Segment Start: EXTRACTED ENTRIES

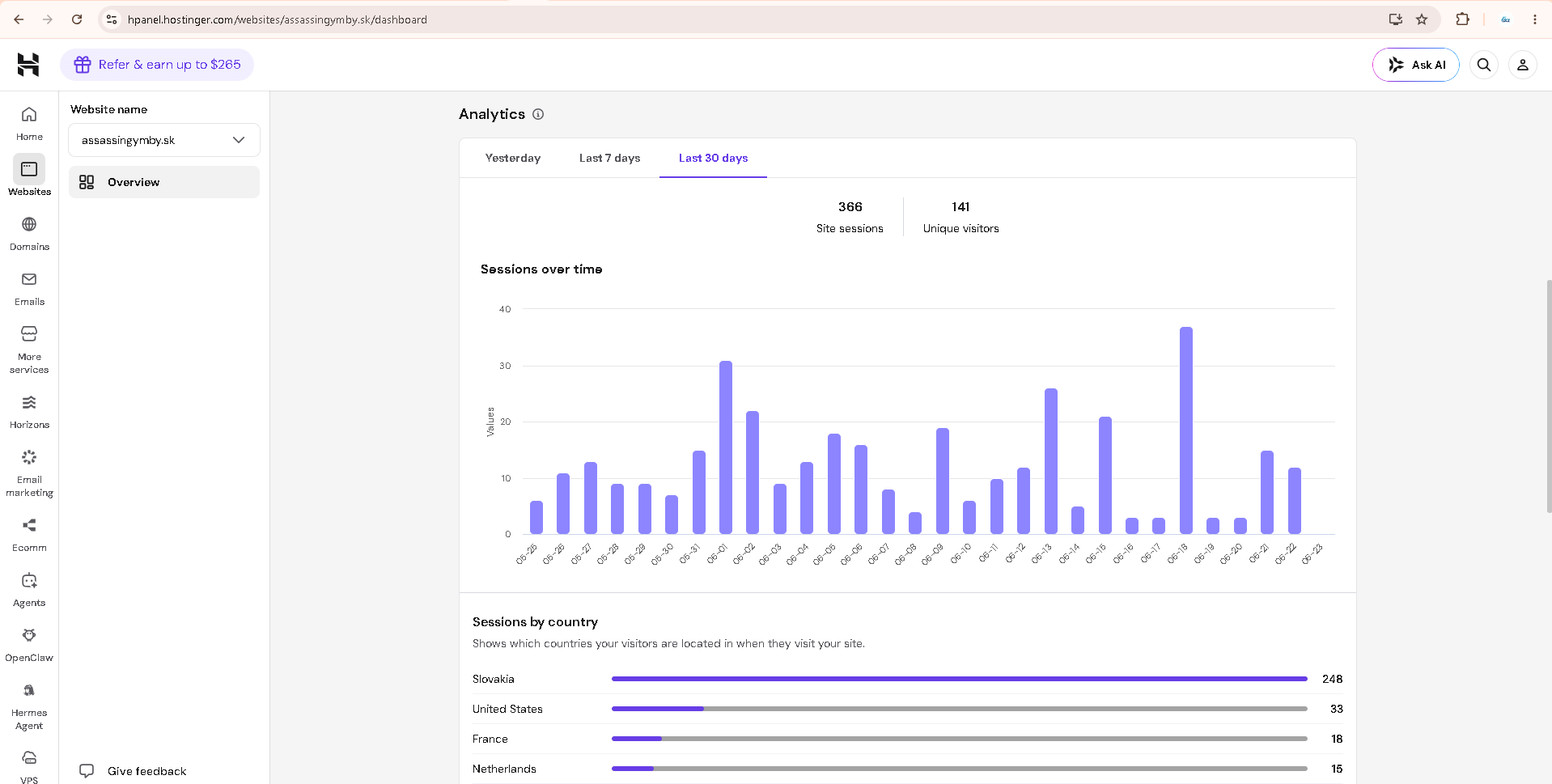The height and width of the screenshot is (784, 1552).
Task: Click the Analytics info icon
Action: 538,114
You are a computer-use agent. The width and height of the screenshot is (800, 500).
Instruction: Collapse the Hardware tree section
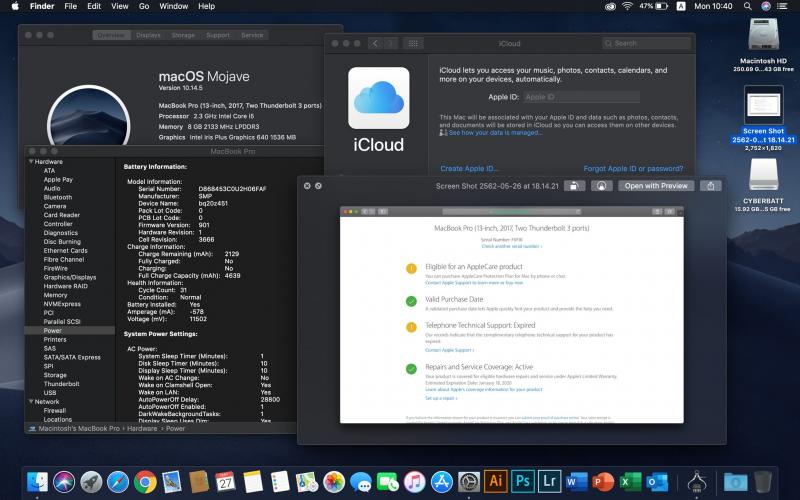coord(30,161)
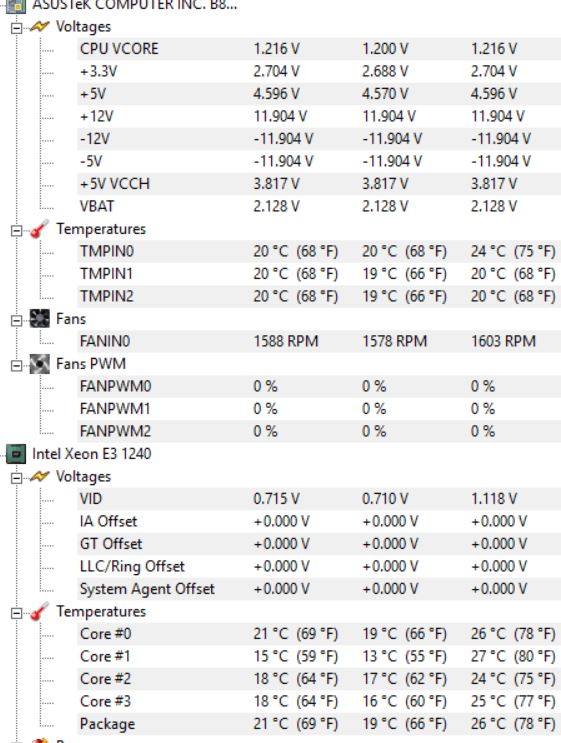Image resolution: width=561 pixels, height=743 pixels.
Task: Click the lightning icon beside Xeon Voltages
Action: click(x=39, y=476)
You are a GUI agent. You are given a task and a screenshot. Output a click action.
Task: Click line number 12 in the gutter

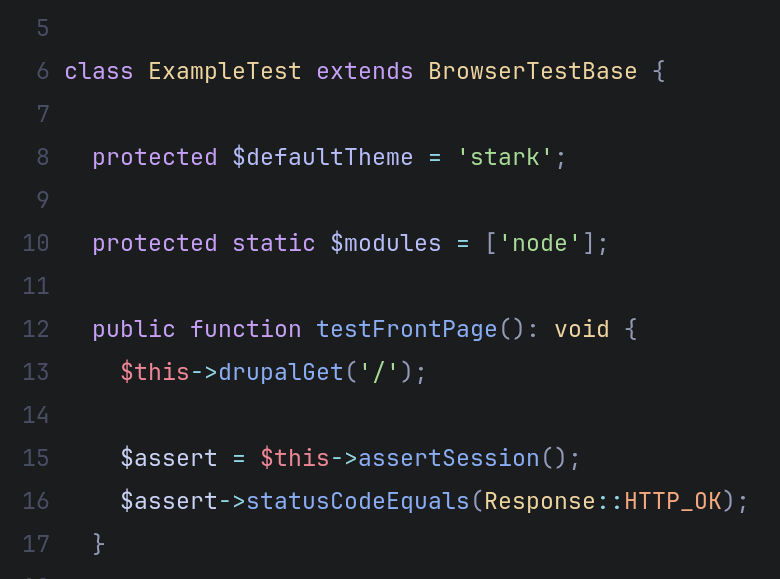[36, 329]
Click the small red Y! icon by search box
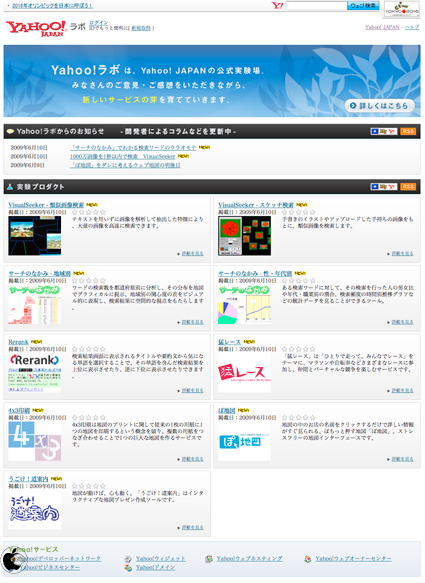The image size is (425, 583). [x=277, y=6]
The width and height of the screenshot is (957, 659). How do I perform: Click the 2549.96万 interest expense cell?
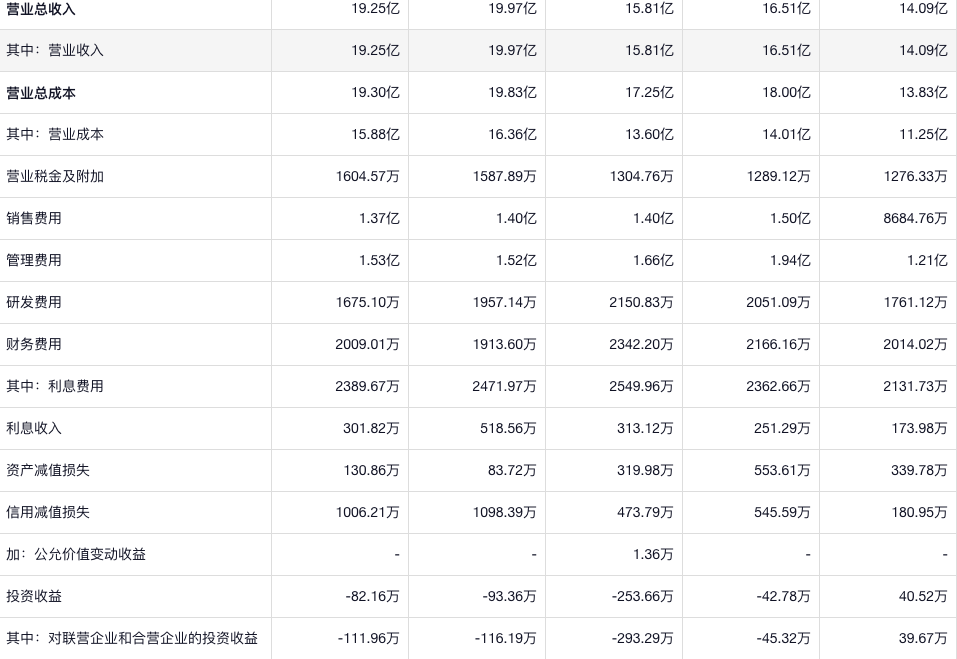641,386
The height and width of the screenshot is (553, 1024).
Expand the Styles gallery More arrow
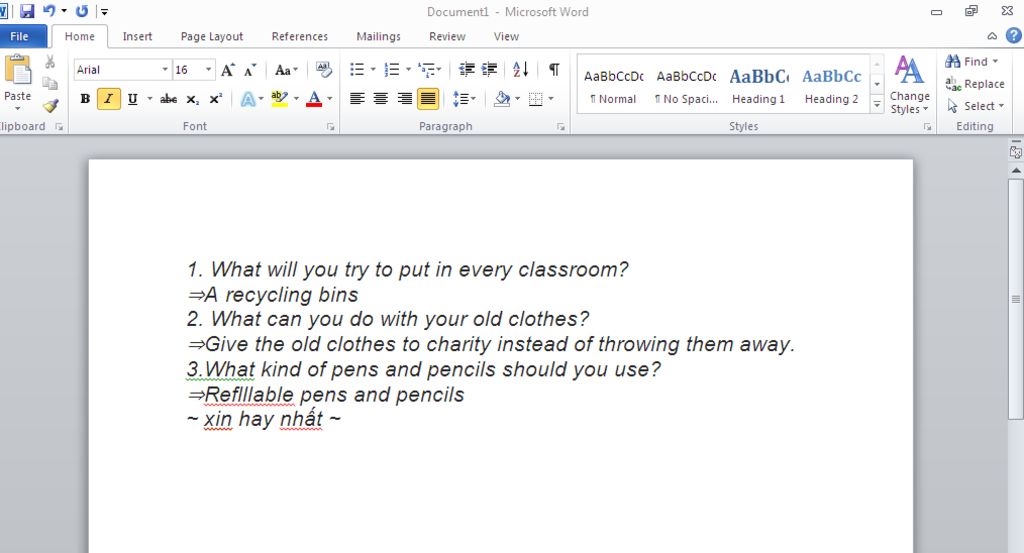coord(877,103)
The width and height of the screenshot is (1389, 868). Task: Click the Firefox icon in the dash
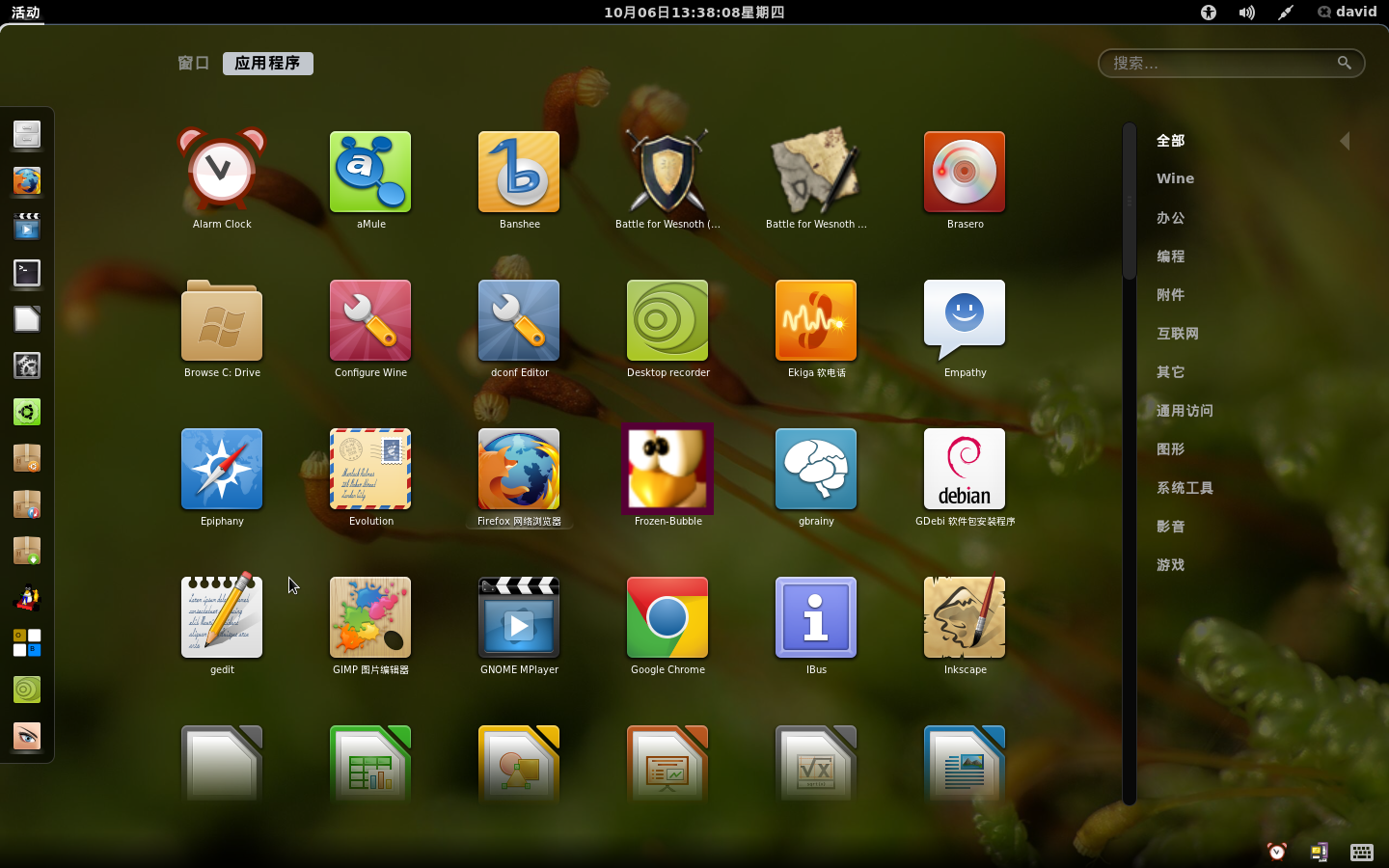pos(27,181)
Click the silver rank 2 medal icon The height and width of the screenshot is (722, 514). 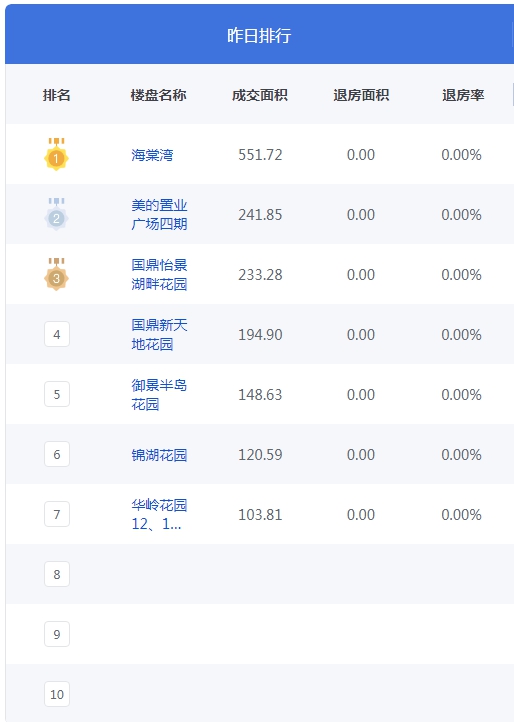pyautogui.click(x=56, y=214)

Segment End: EXTRACTED ENTRIES

[ASSIGNMENT]
Collect every line above that contains the word "agent".

[OUTPUT OF THE TASK]
You are a computer-use agent. The width and height of the screenshot is (800, 500).
You are a GUI agent. You are given a task and a screenshot. Output a click action.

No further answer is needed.